▸ **Assigned task**: Among the records below, find the line that has "This screenshot has height=388, width=503."; from there, give the lines again exactly, and stop after the line that has "You are a computer-use agent. 1568x574".

(Saved data entries)
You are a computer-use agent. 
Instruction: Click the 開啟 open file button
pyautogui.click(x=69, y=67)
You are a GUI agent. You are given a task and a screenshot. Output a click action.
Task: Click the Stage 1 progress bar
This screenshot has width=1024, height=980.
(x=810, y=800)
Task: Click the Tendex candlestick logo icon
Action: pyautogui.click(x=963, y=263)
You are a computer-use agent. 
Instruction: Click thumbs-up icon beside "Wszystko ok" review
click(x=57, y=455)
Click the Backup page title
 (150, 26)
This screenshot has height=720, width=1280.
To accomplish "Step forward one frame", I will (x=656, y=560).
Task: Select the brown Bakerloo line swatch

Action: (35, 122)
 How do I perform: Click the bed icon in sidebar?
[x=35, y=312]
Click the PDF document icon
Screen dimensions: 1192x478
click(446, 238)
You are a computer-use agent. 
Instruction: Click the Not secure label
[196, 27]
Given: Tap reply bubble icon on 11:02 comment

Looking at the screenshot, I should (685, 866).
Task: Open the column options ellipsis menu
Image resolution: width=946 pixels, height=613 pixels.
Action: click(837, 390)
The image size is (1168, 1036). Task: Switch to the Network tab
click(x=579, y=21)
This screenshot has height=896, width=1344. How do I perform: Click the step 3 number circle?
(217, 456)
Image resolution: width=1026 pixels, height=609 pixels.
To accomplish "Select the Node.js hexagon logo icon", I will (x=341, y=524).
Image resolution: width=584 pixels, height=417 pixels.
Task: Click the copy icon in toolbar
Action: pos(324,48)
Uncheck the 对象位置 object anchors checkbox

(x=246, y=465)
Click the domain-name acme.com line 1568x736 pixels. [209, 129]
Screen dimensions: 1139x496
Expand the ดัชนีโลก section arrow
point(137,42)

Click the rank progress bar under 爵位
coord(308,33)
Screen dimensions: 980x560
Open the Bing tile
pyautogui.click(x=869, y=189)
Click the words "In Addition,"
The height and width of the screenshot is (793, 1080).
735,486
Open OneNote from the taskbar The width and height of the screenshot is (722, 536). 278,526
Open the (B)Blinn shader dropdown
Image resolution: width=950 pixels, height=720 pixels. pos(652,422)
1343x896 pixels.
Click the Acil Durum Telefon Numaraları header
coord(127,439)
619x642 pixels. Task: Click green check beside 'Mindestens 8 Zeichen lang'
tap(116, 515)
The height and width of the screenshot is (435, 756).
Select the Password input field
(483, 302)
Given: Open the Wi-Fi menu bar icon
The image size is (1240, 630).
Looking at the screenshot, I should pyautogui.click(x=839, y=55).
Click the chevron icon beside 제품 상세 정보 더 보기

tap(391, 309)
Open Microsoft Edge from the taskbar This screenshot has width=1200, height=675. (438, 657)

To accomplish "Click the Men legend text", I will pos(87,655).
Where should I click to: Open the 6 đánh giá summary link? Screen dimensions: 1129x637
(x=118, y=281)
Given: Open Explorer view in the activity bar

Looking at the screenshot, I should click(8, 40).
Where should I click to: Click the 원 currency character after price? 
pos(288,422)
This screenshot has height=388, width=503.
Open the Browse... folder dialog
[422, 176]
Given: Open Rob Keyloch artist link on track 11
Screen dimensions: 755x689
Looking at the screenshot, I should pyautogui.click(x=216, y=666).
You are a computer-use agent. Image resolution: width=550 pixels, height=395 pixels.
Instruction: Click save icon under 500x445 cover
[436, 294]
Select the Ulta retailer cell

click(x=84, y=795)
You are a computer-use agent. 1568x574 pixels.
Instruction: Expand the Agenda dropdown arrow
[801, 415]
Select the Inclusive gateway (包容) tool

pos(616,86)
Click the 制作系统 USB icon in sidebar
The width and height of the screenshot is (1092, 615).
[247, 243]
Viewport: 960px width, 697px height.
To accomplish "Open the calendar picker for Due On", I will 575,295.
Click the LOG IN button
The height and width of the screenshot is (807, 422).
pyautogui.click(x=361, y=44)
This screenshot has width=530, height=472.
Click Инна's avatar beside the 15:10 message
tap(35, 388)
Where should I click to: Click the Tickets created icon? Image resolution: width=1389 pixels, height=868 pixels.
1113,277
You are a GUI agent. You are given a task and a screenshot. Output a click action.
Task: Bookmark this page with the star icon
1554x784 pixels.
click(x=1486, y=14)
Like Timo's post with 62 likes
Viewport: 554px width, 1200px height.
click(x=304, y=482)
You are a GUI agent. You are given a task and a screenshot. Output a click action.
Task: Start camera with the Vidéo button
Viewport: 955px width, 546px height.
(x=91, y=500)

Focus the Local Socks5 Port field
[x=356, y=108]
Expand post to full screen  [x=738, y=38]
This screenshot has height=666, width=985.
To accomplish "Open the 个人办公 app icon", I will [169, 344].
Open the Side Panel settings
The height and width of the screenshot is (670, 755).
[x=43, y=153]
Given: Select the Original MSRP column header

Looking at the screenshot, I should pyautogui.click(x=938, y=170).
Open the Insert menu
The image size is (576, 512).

▸ **Solution for this problem**:
This screenshot has height=388, width=503.
Open the Browse... folder dialog
[422, 176]
Given: Open Rob Keyloch artist link on track 11
Screen dimensions: 755x689
Looking at the screenshot, I should pyautogui.click(x=216, y=666).
You are a computer-use agent. Image resolution: width=550 pixels, height=395 pixels.
Instruction: Click save icon under 500x445 cover
[436, 294]
Select the Ulta retailer cell

click(x=84, y=795)
You are a computer-use agent. 1568x574 pixels.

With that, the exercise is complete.